Europe’s critical minerals dilemma: Between ESG ideals and strategic reality
Hybrid event
Guests
Louis Maréchal, Senior Advisor, Minerals and Extractives, OECD
Samuel Gahigi, Head of Government Relations, Africa Region, Rio Tinto
Jan Klawitter, Head of Government & International Relations, EU & APAC, AngloAmerican
Dinah McLeod, Director General, Cobalt Institute
Chaired by
Sarah Logan, Visiting Fellow, Africa Programme, ECF
Europe has positioned its high environmental, social, and governance (ESG) standards as central to its global partnerships, particularly in efforts to develop sustainable critical raw materials (CRM) value chains with mineral-rich African countries such as Namibia, Zambia, the DRC, and Rwanda. With Africa home to around a third of the world’s known mineral reserves, these partnerships are key to Europe’s strategy to secure and diversify its CRM supply chains, vital for energy and military security. Yet, despite these ambitions, actual European investments in mining and CRM value chains in Africa remain minimal. Strict ESG compliance and the exclusion of mining from the EU’s Sustainable Finance Taxonomy are major deterrents for European companies.
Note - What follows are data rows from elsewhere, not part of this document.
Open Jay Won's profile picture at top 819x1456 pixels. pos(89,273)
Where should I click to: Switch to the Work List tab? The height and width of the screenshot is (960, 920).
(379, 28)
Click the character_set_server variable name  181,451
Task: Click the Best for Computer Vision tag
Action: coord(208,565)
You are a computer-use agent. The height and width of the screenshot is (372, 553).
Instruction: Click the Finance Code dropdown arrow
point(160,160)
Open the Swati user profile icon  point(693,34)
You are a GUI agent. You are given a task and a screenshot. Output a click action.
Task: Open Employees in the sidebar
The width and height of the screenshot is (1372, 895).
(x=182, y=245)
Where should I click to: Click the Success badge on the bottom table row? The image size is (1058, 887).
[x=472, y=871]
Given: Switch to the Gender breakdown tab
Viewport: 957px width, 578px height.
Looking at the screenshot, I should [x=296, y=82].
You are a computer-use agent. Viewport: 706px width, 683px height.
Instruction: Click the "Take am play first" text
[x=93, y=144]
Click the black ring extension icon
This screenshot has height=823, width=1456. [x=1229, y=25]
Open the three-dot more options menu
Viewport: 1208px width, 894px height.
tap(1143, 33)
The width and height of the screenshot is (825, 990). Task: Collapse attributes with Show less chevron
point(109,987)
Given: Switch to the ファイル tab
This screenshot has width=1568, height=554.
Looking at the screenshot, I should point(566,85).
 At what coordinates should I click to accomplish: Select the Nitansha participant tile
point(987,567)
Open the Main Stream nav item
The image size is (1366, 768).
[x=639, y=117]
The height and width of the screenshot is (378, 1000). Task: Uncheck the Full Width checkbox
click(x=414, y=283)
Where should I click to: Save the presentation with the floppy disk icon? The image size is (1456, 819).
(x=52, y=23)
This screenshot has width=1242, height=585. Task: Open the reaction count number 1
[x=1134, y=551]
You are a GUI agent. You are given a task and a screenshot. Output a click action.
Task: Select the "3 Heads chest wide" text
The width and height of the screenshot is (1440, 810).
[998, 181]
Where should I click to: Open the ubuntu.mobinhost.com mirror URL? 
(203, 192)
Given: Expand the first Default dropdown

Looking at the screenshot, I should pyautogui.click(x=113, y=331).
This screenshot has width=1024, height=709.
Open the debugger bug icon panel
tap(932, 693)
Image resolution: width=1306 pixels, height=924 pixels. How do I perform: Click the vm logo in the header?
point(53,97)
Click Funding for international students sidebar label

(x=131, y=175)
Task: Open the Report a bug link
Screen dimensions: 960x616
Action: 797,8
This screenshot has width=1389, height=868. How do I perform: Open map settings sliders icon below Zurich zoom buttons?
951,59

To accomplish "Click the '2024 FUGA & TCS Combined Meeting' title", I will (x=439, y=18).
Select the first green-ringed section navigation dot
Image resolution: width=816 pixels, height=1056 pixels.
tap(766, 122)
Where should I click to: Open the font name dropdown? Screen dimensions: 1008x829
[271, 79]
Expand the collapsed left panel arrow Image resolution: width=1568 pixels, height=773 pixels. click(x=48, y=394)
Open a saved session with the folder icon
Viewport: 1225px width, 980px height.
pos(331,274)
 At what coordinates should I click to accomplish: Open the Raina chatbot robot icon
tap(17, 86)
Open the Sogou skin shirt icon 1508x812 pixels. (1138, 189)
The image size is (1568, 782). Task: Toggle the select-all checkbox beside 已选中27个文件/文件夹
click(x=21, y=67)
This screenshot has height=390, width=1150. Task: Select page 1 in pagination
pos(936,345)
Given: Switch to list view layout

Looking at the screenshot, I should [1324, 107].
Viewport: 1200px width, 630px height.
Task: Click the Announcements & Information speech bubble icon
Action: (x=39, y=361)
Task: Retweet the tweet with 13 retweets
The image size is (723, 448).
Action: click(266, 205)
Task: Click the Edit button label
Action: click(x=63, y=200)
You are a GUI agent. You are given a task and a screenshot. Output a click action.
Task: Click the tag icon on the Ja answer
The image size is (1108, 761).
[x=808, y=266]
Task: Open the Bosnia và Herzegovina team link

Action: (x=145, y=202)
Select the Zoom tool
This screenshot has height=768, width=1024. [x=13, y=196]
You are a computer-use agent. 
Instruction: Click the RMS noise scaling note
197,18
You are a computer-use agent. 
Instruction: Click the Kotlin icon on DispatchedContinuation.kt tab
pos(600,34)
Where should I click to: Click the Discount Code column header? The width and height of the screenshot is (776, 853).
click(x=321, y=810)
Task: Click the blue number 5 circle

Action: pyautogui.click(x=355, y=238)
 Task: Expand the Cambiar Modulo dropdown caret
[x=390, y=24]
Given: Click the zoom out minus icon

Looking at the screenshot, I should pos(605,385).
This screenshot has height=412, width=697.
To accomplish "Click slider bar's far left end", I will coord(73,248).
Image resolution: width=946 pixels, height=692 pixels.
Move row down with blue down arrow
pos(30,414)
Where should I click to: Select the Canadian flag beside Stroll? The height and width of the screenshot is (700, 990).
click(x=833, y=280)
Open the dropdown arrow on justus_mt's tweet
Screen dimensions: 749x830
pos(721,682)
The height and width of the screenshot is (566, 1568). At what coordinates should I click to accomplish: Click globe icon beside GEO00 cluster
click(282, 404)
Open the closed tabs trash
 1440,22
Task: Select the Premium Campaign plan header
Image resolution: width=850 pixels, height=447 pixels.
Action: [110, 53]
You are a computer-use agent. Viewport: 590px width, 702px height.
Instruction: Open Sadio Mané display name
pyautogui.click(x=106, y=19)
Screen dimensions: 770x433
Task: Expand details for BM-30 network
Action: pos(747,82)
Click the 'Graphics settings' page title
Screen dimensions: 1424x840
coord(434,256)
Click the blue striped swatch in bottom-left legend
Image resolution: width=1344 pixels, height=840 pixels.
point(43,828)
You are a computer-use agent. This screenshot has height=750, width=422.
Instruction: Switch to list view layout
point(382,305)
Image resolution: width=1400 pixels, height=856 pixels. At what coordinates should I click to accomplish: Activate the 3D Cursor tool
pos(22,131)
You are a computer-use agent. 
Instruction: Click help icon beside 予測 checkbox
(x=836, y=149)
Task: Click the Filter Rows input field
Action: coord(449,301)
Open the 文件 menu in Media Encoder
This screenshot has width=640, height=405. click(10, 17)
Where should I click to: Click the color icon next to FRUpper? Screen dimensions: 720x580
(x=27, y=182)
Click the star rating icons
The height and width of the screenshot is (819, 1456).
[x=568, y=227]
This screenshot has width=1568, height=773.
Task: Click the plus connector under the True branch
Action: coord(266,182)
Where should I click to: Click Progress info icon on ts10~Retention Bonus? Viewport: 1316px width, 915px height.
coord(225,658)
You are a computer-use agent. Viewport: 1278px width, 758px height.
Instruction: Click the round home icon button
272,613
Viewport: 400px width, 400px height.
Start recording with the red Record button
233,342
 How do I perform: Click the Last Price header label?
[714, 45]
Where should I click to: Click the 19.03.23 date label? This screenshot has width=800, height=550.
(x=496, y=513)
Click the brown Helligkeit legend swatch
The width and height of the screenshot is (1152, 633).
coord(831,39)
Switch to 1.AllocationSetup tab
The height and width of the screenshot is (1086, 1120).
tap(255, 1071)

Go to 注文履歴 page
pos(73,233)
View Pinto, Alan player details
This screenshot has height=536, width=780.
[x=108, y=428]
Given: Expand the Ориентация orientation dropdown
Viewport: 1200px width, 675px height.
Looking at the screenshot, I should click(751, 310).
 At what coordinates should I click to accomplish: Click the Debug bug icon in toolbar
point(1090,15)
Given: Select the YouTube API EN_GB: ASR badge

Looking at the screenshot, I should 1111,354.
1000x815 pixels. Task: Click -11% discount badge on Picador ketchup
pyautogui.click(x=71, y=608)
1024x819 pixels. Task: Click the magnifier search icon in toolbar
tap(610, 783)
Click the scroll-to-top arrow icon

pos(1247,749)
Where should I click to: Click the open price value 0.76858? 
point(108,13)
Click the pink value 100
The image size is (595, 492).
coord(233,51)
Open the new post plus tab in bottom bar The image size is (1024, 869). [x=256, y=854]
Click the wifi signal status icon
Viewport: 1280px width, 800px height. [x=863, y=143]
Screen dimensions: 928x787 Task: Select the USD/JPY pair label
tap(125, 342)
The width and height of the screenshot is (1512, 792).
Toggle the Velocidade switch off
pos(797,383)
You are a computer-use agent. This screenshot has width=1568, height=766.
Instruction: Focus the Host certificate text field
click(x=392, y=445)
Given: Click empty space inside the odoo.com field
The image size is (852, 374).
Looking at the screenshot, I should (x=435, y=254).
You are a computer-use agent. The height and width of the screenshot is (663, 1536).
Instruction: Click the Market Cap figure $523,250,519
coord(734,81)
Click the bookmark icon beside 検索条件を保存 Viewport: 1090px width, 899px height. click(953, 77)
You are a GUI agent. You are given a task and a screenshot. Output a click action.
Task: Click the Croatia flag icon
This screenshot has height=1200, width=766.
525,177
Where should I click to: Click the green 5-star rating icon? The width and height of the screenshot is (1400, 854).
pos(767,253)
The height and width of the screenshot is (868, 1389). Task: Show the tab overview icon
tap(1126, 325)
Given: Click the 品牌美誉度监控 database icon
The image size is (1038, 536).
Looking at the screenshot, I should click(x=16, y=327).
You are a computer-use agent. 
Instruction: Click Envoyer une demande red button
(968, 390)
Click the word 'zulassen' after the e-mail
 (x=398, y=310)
Meanwhile, African countries prioritize industrialization, job creation, and economic growth—goals that may not align with Europe’s ESG-first approach.
This public event marks the launch of the new ECFR Africa policy brief “Too clean to compete: Why strict standards keep Europeans out of African minerals“, authored by Sarah Logan and Theophilus Acheampong, which looks at the role of ESG standards in Europe’s engagement with mineral-rich countries in Africa on critical raw materials. It brings together policymakers, industry leaders, and experts to explore whether Europe’s high ESG standards are undermining its CRM goals in Africa and to consider new strategies that align both European and African policy priorities.